PROVIDED DATA =
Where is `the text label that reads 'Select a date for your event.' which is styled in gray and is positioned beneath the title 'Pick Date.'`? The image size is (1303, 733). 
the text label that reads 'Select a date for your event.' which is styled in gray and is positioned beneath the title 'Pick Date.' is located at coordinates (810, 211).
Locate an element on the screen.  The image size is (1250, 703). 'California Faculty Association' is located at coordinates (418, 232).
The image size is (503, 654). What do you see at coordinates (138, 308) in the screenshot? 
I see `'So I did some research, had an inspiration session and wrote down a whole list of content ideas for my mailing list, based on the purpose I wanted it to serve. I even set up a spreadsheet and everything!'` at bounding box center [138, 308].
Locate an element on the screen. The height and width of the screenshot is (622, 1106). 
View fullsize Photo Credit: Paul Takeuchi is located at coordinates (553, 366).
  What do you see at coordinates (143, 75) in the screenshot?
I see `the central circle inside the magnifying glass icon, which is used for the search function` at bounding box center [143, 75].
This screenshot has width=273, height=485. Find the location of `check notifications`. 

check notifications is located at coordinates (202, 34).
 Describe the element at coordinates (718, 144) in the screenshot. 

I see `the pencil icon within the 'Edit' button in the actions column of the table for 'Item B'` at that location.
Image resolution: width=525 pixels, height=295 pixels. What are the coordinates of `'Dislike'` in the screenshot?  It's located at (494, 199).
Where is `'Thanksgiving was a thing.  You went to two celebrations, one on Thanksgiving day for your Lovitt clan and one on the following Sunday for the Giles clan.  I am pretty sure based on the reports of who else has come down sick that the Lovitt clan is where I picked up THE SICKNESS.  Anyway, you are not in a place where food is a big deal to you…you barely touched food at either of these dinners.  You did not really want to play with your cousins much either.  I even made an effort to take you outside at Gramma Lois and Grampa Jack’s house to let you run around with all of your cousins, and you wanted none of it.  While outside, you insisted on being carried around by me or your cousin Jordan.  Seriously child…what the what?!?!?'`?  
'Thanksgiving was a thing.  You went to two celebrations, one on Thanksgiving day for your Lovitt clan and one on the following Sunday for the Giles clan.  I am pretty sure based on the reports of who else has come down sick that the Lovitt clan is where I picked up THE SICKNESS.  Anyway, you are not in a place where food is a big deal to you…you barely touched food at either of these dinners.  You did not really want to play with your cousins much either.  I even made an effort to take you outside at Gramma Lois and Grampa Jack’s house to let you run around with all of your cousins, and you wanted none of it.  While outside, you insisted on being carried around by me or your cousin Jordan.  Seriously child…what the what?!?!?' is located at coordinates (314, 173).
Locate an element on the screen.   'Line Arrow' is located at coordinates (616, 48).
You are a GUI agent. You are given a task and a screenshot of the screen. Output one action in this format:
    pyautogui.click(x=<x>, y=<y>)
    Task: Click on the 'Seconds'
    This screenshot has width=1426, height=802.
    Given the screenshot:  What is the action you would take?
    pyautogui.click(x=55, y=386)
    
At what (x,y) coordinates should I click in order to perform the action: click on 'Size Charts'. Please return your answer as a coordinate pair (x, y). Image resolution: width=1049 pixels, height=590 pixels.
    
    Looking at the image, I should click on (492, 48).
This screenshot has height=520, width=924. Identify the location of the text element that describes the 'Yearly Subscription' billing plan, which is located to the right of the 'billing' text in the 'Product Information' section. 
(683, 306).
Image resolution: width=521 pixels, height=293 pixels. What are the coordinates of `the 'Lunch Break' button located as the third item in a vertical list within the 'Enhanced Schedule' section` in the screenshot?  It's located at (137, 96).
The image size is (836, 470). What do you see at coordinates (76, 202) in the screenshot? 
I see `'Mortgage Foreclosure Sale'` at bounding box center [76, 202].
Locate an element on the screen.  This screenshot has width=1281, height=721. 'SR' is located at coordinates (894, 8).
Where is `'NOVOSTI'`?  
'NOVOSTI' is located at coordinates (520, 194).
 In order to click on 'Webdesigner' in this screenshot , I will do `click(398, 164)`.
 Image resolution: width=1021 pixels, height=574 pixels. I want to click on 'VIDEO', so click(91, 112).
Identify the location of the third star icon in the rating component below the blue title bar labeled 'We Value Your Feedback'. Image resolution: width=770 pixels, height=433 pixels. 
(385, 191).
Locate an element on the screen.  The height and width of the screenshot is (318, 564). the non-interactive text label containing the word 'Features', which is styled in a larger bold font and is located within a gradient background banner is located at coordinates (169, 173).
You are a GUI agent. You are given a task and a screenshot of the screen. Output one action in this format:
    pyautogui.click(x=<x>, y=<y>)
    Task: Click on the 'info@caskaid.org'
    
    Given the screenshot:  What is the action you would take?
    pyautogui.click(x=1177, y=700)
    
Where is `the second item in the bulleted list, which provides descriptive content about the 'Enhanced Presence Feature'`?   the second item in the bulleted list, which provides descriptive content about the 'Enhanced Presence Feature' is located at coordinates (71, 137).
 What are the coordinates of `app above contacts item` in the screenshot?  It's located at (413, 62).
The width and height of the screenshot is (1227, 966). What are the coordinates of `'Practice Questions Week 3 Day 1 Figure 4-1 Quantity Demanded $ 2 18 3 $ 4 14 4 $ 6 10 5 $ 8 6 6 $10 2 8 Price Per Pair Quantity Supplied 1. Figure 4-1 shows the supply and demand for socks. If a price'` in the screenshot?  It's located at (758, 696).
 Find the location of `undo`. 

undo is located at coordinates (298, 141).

TASK DIRECTIONS =
Rewrite the material above with "Locate an element on the screen" changed to "Find an element on the screen" wherever it occurs, keeping everything else the same.

TASK OUTPUT =
Where is `the text label that reads 'Select a date for your event.' which is styled in gray and is positioned beneath the title 'Pick Date.'`? The image size is (1303, 733). 
the text label that reads 'Select a date for your event.' which is styled in gray and is positioned beneath the title 'Pick Date.' is located at coordinates (810, 211).
Find an element on the screen.  The image size is (1250, 703). 'California Faculty Association' is located at coordinates (418, 232).
The image size is (503, 654). What do you see at coordinates (138, 308) in the screenshot? 
I see `'So I did some research, had an inspiration session and wrote down a whole list of content ideas for my mailing list, based on the purpose I wanted it to serve. I even set up a spreadsheet and everything!'` at bounding box center [138, 308].
Find an element on the screen. The height and width of the screenshot is (622, 1106). 
View fullsize Photo Credit: Paul Takeuchi is located at coordinates (553, 366).
  What do you see at coordinates (143, 75) in the screenshot?
I see `the central circle inside the magnifying glass icon, which is used for the search function` at bounding box center [143, 75].
This screenshot has width=273, height=485. Find the location of `check notifications`. 

check notifications is located at coordinates (202, 34).
 Describe the element at coordinates (718, 144) in the screenshot. 

I see `the pencil icon within the 'Edit' button in the actions column of the table for 'Item B'` at that location.
Image resolution: width=525 pixels, height=295 pixels. What are the coordinates of `'Dislike'` in the screenshot?  It's located at (494, 199).
Where is `'Thanksgiving was a thing.  You went to two celebrations, one on Thanksgiving day for your Lovitt clan and one on the following Sunday for the Giles clan.  I am pretty sure based on the reports of who else has come down sick that the Lovitt clan is where I picked up THE SICKNESS.  Anyway, you are not in a place where food is a big deal to you…you barely touched food at either of these dinners.  You did not really want to play with your cousins much either.  I even made an effort to take you outside at Gramma Lois and Grampa Jack’s house to let you run around with all of your cousins, and you wanted none of it.  While outside, you insisted on being carried around by me or your cousin Jordan.  Seriously child…what the what?!?!?'`?  
'Thanksgiving was a thing.  You went to two celebrations, one on Thanksgiving day for your Lovitt clan and one on the following Sunday for the Giles clan.  I am pretty sure based on the reports of who else has come down sick that the Lovitt clan is where I picked up THE SICKNESS.  Anyway, you are not in a place where food is a big deal to you…you barely touched food at either of these dinners.  You did not really want to play with your cousins much either.  I even made an effort to take you outside at Gramma Lois and Grampa Jack’s house to let you run around with all of your cousins, and you wanted none of it.  While outside, you insisted on being carried around by me or your cousin Jordan.  Seriously child…what the what?!?!?' is located at coordinates (314, 173).
Find an element on the screen.   'Line Arrow' is located at coordinates (616, 48).
You are a GUI agent. You are given a task and a screenshot of the screen. Output one action in this format:
    pyautogui.click(x=<x>, y=<y>)
    Task: Click on the 'Seconds'
    This screenshot has width=1426, height=802.
    Given the screenshot:  What is the action you would take?
    pyautogui.click(x=55, y=386)
    
At what (x,y) coordinates should I click in order to perform the action: click on 'Size Charts'. Please return your answer as a coordinate pair (x, y). Image resolution: width=1049 pixels, height=590 pixels.
    
    Looking at the image, I should click on (492, 48).
This screenshot has height=520, width=924. Identify the location of the text element that describes the 'Yearly Subscription' billing plan, which is located to the right of the 'billing' text in the 'Product Information' section. 
(683, 306).
Image resolution: width=521 pixels, height=293 pixels. What are the coordinates of `the 'Lunch Break' button located as the third item in a vertical list within the 'Enhanced Schedule' section` in the screenshot?  It's located at (137, 96).
The image size is (836, 470). What do you see at coordinates (76, 202) in the screenshot? 
I see `'Mortgage Foreclosure Sale'` at bounding box center [76, 202].
Find an element on the screen.  This screenshot has width=1281, height=721. 'SR' is located at coordinates (894, 8).
Where is `'NOVOSTI'`?  
'NOVOSTI' is located at coordinates (520, 194).
 In order to click on 'Webdesigner' in this screenshot , I will do `click(398, 164)`.
 Image resolution: width=1021 pixels, height=574 pixels. I want to click on 'VIDEO', so click(91, 112).
Identify the location of the third star icon in the rating component below the blue title bar labeled 'We Value Your Feedback'. Image resolution: width=770 pixels, height=433 pixels. 
(385, 191).
Find an element on the screen.  The height and width of the screenshot is (318, 564). the non-interactive text label containing the word 'Features', which is styled in a larger bold font and is located within a gradient background banner is located at coordinates (169, 173).
You are a GUI agent. You are given a task and a screenshot of the screen. Output one action in this format:
    pyautogui.click(x=<x>, y=<y>)
    Task: Click on the 'info@caskaid.org'
    
    Given the screenshot:  What is the action you would take?
    pyautogui.click(x=1177, y=700)
    
Where is `the second item in the bulleted list, which provides descriptive content about the 'Enhanced Presence Feature'`?   the second item in the bulleted list, which provides descriptive content about the 'Enhanced Presence Feature' is located at coordinates (71, 137).
 What are the coordinates of `app above contacts item` in the screenshot?  It's located at (413, 62).
The width and height of the screenshot is (1227, 966). What are the coordinates of `'Practice Questions Week 3 Day 1 Figure 4-1 Quantity Demanded $ 2 18 3 $ 4 14 4 $ 6 10 5 $ 8 6 6 $10 2 8 Price Per Pair Quantity Supplied 1. Figure 4-1 shows the supply and demand for socks. If a price'` in the screenshot?  It's located at (758, 696).
 Find the location of `undo`. 

undo is located at coordinates (298, 141).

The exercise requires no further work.